Not surprisingly, few people want to go look at new cars on a dealer lot on a frigid day. However, retail sales weren't the only part of the industry to see a weather-related sales slump. Ford reported that some of its fleet deliveries were also delayed because of problems at its factories caused by the cold weather.
Toyota's sales also dropped 7% year over year. The company's luxury Lexus division actually posted a solid 8.8% increase, largely because of a large sales gain for the recently redesigned Lexus IS. However, this was offset by big sales drops for some of Toyota's high-volume car models, including the Camry and Prius.
General Motors saw an even steeper decline, with retail sales down 10% and fleet deliveries down 18% for a total drop of 12%. Sales of GM's new pickups remained slow because of the company's commitment to holding down incentive spending; Chevy Silverado sales dropped 18.4% and GMC Sierra sales fell 13.5%.
On the other hand, Honda had a relatively good month, with sales down just 2%. The Acura luxury division was particularly strong, setting monthly sales records for the MDX and RDX SUVs. This was offset by a modest drop for the Honda nameplate.
Fundamentals remain good
Weather may have stymied dealer traffic last month, but this represents a very short-term problem for automakers. They should be able to recapture almost all of the lost demand in February and March.
Moreover, the fundamentals of the U.S. auto market still look good. The U.S. economy has been adding jobs slowly but surely over the last few years. Housing demand is improving, and this helps automakers because rising home prices makes homeowners more confident in their financial position, and because a rebound in new-home construction will drive pickup demand in the construction industry.
Lastly, gasoline prices have remained moderate in recent months and are currently $0.25 per gallon below their level at this time last year. This provides some extra room in household budgets. Most importantly, as car buyers have become less concerned about fuel prices, sales of more profitable (but less fuel-efficient) SUVs and luxury cars have rebounded.

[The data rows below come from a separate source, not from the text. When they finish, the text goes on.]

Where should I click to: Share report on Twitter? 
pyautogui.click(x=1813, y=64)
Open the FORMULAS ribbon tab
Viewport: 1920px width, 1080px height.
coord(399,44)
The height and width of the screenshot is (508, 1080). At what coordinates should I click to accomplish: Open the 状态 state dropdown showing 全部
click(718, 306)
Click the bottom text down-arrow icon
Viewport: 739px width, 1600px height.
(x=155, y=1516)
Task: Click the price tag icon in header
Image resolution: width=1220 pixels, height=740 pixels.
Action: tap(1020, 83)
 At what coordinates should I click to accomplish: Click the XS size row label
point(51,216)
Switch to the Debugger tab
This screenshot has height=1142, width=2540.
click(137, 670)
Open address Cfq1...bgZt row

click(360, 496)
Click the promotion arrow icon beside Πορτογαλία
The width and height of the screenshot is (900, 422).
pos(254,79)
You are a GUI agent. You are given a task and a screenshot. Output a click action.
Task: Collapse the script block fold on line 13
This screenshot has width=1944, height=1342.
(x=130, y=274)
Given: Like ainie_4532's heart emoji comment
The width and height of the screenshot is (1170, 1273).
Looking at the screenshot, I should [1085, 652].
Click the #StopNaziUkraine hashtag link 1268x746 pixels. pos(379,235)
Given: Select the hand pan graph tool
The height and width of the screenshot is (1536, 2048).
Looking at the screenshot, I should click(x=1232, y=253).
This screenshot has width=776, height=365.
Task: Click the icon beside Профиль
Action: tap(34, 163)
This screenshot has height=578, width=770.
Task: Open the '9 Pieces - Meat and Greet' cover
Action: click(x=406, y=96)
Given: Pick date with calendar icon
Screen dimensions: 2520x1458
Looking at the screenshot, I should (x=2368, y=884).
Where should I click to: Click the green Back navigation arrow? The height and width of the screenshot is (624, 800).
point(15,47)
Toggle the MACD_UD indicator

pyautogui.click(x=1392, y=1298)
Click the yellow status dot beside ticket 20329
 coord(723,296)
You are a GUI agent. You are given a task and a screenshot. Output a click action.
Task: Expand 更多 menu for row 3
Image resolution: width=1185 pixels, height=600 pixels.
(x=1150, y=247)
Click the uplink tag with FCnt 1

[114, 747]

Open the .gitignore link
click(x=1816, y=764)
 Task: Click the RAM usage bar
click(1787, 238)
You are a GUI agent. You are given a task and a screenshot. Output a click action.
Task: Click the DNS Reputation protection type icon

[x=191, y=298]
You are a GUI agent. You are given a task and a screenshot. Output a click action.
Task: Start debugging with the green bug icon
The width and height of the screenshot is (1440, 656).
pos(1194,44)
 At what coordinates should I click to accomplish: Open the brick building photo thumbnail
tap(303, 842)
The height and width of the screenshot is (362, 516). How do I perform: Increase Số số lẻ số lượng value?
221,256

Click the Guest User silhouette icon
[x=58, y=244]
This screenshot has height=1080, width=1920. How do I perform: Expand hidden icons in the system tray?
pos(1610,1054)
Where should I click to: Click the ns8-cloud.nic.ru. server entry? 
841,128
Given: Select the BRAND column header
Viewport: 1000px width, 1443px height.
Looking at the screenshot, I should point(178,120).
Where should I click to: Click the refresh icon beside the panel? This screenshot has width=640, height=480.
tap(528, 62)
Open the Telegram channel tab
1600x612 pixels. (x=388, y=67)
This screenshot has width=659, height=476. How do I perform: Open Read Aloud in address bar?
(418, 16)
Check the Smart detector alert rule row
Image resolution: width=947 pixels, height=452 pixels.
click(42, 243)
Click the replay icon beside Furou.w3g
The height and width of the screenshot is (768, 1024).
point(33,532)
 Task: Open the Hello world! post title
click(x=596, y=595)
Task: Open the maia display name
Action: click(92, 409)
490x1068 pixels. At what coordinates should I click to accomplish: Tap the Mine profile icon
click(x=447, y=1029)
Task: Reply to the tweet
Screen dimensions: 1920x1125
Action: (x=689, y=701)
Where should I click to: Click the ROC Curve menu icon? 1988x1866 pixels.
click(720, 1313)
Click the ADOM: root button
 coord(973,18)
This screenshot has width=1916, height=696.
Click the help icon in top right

The long-term outlook for automakers continues to look bright. Developed economies are recovering from the Great Recession, while developing countries provide huge long-term growth potential because of the expansion of the middle class in places like China. However, some investors appear to have panicked because of a few weak data points that have emerged in recent months, causing a broad pullback in auto stocks.
This is nothing to worry about. In fact, investors who missed out on auto stocks' strong 2013 performance now have an opportunity to put some money to work at more attractive prices. Over the next five years, there is far more upside than downside for investors in the auto sector.